Role & seniority: QA Manager at Scaled Cognition

Stack/tools: Python (intermediate), conversational AI/LLM systems, testing pipelines, evaluation benchmarks, production monitoring metrics; AI/LLM libraries and tooling

Top 3 responsibilities

Develop and implement scalable QA plans for evaluating AI agents; define KPIs to track progress over time
Collaborate with product and engineering to document findings, test fixes, and recommend improvements to models and conversational flows
Lead and mentor QA engineers; establish testing best practices and processes for conversational AI

Must-have skills

Intermediate Python
Experience building/testing conversational AI/LLM systems
Background in evaluation benchmarks and production monitoring metrics
Documentation precision for test plans, cases, and bug reports
Ability to work with AI tooling to enable rapid iteration

Nice-to-haves

Experience building automated testing pipelines for scalable QA
Familiarity with AI-powered assistants/tooling and rapid prototyping
History of cross-functional collaboration in product/engineering
Location & work type: Location and work type not specified in the provided text

Full Description

Scaled Cognition is the world’s only model lab dedicated exclusively to customer experience and pioneering agentic models purpose-built for reliable action-taking enterprise applications. Backed by Khosla Ventures, the company’s flagship Agentic Pretrained Transformer (APT) eliminates hallucinations, enforces enterprise policies and increases reliability in real-world CX workflows.

Founded by serial AI entrepreneurs, former Microsoft Corporate Vice President of Conversational AI Dan Roth, and UC Berkeley AI Professor Dan Klein, and built by a team of world-class PhD researchers and engineers, Scaled Cognition advances the science of agentic AI to deliver safe, policy-aligned automation that enterprises can trust.

As an QA Manager at Scaled Cognition you will

Develop and implement scalable QA plans for evaluating AI agents, defining key performance metrics to measure progress over time.
Collaborate with product and engineering teams to document findings, test fixes, and recommend improvements to the underlying models and conversational flows.
Lead and mentor a team of QA engineers, establishing best practices and processes for testing conversational AI agents.
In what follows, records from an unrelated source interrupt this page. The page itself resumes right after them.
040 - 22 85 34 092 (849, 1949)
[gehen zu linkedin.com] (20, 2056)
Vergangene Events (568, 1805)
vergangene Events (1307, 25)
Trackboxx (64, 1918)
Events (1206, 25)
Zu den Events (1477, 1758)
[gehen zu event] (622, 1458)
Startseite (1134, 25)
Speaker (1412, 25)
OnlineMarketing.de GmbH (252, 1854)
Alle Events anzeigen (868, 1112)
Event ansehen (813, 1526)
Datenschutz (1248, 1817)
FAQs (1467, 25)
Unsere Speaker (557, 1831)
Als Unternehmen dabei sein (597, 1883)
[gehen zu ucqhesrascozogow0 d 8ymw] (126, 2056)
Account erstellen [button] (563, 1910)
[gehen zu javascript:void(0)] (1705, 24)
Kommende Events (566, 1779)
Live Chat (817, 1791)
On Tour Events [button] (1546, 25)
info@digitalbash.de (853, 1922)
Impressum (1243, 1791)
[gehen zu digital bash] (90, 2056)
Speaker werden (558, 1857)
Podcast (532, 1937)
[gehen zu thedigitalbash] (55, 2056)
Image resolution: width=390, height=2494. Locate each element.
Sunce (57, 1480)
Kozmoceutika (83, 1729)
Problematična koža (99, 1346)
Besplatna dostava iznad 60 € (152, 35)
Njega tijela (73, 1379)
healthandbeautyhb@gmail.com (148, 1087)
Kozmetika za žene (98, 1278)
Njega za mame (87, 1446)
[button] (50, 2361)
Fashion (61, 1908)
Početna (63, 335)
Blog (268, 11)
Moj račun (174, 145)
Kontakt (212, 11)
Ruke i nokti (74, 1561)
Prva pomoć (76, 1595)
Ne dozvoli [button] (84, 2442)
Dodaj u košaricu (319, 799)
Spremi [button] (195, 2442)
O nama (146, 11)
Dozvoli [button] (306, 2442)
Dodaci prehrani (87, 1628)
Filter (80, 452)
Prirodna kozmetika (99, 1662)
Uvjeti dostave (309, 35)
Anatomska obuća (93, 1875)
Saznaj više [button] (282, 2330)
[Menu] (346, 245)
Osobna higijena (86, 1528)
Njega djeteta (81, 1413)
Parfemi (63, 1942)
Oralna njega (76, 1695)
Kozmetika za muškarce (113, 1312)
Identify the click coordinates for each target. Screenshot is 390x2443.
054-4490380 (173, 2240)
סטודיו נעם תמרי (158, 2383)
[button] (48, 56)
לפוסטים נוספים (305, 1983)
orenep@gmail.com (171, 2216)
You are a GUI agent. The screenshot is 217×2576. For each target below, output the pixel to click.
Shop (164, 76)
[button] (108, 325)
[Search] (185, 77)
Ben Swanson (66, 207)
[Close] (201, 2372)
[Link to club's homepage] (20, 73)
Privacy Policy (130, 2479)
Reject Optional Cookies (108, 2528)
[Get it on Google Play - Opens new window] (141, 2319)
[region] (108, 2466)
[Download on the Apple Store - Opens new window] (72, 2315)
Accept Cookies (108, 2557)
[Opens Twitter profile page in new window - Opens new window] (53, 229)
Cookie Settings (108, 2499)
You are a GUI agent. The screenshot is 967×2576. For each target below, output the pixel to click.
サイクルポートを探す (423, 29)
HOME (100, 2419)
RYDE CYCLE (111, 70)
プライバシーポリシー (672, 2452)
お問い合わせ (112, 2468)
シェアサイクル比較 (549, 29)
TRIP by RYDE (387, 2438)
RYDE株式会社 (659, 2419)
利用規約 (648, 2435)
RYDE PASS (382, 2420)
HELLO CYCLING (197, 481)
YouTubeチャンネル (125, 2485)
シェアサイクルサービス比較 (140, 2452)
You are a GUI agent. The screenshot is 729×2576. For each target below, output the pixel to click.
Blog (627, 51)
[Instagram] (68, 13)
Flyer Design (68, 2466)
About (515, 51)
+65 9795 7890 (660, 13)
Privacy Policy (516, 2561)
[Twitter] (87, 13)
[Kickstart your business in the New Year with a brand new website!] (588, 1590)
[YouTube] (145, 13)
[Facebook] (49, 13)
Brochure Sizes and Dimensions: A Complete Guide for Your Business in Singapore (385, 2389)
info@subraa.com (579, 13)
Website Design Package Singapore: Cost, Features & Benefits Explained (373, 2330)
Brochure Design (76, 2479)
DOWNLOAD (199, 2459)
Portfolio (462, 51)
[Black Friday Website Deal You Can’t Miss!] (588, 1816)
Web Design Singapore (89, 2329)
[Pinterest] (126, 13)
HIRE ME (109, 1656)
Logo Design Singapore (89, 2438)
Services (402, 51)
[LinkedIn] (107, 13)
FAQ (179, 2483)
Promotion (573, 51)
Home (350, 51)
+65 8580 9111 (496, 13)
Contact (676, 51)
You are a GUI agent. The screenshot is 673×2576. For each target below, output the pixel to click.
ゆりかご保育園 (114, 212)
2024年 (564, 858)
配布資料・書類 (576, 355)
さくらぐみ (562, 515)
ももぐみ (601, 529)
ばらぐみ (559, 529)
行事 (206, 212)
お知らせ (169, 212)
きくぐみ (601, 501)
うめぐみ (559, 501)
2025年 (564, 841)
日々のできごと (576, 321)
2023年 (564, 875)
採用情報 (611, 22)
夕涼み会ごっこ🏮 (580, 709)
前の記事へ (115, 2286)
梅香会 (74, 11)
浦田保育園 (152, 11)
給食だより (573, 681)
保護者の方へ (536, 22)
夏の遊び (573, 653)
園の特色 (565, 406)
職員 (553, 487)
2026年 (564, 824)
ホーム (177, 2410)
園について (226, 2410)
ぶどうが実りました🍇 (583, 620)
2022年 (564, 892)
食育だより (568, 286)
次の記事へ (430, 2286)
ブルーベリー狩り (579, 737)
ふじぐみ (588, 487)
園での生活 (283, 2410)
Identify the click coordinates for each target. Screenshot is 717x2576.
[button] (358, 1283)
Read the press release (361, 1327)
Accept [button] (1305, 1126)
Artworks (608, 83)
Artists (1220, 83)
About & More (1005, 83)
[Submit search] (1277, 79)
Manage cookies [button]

Example projects could include

Building test sets to track regressions, agent robustness, and end-to-end testing.
Reviewing and analyzing voice and chat transcripts, and quickly identify conversational gaps and provide data for faster iteration on customer deployments.
Designing and automating testing pipelines to scale QA capacity across a diverse portfolio of customers and to continuously evaluate the performance of our AI agents.

Preferred Qualifications

Intermediate-level proficiency in Python and experience building and testing conversational AI/LLM systems.
Background in implementing evaluation benchmarks, and production monitoring metrics.
Experience working with libraries and tooling common in the AI/LLM ecosystem.
Demonstrated precision in documenting test plans, test cases, and bug reports, ensuring data is accurate and easily understandable by cross-functional teams.
Experience with leveraging AI-powered assistants/tooling to enable rapid iteration, prototyping, and accelerated delivery.